Les perspectives de légitimation de la puissance japonaise
Si la situation stratégique de la Chine, sur son flanc occidental, est considérée à Pékin comme très préoccupante, l'émergence sans grand complexe d'une puissance japonaise qui  à sa mesure  accepte de jouer un rôle « militaire » très au-delà de ses frontières a de quoi l'inquiéter tout autant. Le Premier ministre Koizumi a en effet immédiatement réaffirmé la nécessité pour le Japon de soutenir très clairement  y compris par un engagement militaire dans les limites de la Constitution  son allié américain. La Diète a adopté à la fin du mois d'octobre une loi provisoire reconductible, élargissant le périmètre de « l'environnement régional de sécurité » de l'archipel auquel l'alliance nippo-américaine pouvait s'appliquer. Il est vrai que le Japon se trouve dans la situation totalement inédite  comme l'avait été l'OTAN sur le versant européen  d'avoir à participer à la défense des Etats-Unis attaqués sur leur sol, alors que toute la réflexion stratégique issue de la guerre froide envisageait la situation inverse. Concrètement, le Japon a décidé d'autoriser l'envoi dans l'Océan indien de patrouilleurs et d'un avion de transport C 130. Au lendemain des attentats, le porte-avions américain Kitty Hawk quittant la base de Yokosuka avait été très symboliquement escorté par quatre patrouilleurs des Forces d'Auto-défense (FAD). Plus significatif encore, ces manifestations de « soutien militaire » ont été fortement et très positivement médiatisées.
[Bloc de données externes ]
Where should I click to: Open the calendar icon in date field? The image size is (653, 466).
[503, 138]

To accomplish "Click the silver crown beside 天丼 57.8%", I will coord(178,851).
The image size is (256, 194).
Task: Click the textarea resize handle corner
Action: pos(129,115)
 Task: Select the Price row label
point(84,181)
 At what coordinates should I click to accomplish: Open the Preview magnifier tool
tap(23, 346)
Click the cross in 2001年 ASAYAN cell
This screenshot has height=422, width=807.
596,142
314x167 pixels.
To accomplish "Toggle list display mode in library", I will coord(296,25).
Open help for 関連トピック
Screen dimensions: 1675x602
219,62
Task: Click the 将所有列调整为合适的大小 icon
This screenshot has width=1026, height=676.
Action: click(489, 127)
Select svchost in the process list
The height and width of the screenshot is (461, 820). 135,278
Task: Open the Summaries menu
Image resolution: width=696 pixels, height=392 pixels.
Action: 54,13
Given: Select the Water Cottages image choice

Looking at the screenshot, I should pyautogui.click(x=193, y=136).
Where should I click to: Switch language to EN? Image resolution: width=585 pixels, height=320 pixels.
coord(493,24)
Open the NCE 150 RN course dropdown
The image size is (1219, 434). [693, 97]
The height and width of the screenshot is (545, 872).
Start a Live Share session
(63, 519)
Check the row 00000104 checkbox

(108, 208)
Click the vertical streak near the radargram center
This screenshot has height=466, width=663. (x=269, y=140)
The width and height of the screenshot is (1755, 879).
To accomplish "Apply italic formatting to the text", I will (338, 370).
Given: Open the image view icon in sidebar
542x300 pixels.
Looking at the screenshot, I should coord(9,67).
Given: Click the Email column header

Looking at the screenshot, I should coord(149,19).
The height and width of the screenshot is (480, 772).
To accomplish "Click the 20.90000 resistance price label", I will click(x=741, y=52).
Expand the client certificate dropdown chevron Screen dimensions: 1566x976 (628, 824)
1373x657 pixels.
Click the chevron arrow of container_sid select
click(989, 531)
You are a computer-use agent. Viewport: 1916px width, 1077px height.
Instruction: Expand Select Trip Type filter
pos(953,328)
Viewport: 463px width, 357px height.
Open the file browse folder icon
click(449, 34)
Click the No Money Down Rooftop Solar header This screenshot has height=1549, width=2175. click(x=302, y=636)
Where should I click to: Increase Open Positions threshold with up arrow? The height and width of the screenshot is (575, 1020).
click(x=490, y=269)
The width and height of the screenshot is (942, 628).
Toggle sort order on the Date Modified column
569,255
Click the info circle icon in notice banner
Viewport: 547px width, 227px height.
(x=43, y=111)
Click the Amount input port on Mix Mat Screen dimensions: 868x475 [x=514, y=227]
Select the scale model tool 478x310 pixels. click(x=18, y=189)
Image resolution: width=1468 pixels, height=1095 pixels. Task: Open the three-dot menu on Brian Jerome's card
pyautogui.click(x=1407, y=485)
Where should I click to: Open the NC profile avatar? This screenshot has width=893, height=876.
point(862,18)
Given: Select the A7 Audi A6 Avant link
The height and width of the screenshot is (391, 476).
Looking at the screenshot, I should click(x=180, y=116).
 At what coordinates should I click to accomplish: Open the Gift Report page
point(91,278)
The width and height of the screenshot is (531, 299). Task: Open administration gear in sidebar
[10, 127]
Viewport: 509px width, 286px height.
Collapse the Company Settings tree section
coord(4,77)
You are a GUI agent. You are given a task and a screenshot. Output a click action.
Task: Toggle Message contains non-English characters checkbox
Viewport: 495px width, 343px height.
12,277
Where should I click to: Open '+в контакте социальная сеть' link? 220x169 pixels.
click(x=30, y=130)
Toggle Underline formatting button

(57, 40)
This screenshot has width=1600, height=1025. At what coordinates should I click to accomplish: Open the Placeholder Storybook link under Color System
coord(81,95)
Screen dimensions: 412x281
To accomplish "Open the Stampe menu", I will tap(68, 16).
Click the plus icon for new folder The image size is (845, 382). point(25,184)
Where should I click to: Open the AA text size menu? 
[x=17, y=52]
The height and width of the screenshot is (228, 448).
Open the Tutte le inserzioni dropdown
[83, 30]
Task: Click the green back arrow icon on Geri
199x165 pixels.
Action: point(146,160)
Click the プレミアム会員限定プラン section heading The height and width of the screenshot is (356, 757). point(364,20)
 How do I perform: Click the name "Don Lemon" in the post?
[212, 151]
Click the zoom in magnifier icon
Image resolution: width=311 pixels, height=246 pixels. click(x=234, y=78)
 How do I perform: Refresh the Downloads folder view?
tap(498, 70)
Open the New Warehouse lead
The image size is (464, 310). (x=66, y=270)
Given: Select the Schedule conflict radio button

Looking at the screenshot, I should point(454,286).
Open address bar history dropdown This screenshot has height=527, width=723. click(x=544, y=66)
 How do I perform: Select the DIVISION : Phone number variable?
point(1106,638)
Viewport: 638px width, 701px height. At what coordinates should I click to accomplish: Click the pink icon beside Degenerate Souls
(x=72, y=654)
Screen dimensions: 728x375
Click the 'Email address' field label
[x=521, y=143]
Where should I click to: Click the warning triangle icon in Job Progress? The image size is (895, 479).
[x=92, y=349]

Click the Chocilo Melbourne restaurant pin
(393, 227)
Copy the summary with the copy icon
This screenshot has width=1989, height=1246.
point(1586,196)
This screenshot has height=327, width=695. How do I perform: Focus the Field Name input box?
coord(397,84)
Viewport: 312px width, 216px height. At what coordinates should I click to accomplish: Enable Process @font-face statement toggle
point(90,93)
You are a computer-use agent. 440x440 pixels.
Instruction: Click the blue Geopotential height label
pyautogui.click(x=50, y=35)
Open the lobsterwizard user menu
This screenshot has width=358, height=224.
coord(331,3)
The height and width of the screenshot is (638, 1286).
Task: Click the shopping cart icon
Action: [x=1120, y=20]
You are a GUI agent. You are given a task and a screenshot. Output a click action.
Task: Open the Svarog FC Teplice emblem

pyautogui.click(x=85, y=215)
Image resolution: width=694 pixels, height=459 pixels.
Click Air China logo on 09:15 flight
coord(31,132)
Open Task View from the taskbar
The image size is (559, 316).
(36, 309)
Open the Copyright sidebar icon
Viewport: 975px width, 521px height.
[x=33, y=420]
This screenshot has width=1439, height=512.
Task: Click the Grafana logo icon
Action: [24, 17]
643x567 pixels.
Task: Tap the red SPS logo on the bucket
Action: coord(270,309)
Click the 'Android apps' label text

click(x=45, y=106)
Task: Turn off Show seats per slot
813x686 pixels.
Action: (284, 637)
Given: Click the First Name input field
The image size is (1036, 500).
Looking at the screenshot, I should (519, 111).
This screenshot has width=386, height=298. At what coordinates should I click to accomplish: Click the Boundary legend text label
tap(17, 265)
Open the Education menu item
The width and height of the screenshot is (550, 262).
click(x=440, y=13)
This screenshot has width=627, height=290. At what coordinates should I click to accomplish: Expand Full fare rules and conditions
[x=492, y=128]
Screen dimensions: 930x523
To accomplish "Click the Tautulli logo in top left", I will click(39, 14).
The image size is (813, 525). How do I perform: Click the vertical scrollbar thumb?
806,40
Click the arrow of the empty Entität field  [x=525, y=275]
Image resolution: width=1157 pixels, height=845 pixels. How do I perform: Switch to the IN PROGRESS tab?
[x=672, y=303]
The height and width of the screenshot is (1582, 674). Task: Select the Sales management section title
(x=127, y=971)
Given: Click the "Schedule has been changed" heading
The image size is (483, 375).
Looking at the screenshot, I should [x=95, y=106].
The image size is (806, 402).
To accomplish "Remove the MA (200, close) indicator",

Le Japon pourrait donc voir le rayon d'action et le niveau d'intervention de ses Forces « d'Auto-défense » étendu bien au-delà de toutes les actions précédemment menées par Tokyo dans le cadre des opérations de maintien de la paix de l'ONU. Plus préoccupant encore pour Pékin, l'argument habituel de la dénonciation du « militarisme nippon » s'avère beaucoup plus difficile à manier dans les circonstances actuelles. Certaines critiques ont été proférées contre « les militaristes japonais d'extrême droite qui se sont emparés du prétexte des attentats pour modifier la législation » ou pour souligner qu' « un rôle plus important du Japon sera à la source de difficultés sans fin pour la Chine et l'Asie » mais ces critiques n'ont pas été reprises massivement dans la presse chinoise officielle (39). En revanche, Jiang Zemin a souligné la « vigilance » de la Chine en la matière en déclarant à Koizumi que, si un rôle accru des FAD pouvait être compris dans les circonstances actuelles, le Japon devait « faire preuve de modération et tenir compte de la sensibilité » de ses voisins asiatiques (40).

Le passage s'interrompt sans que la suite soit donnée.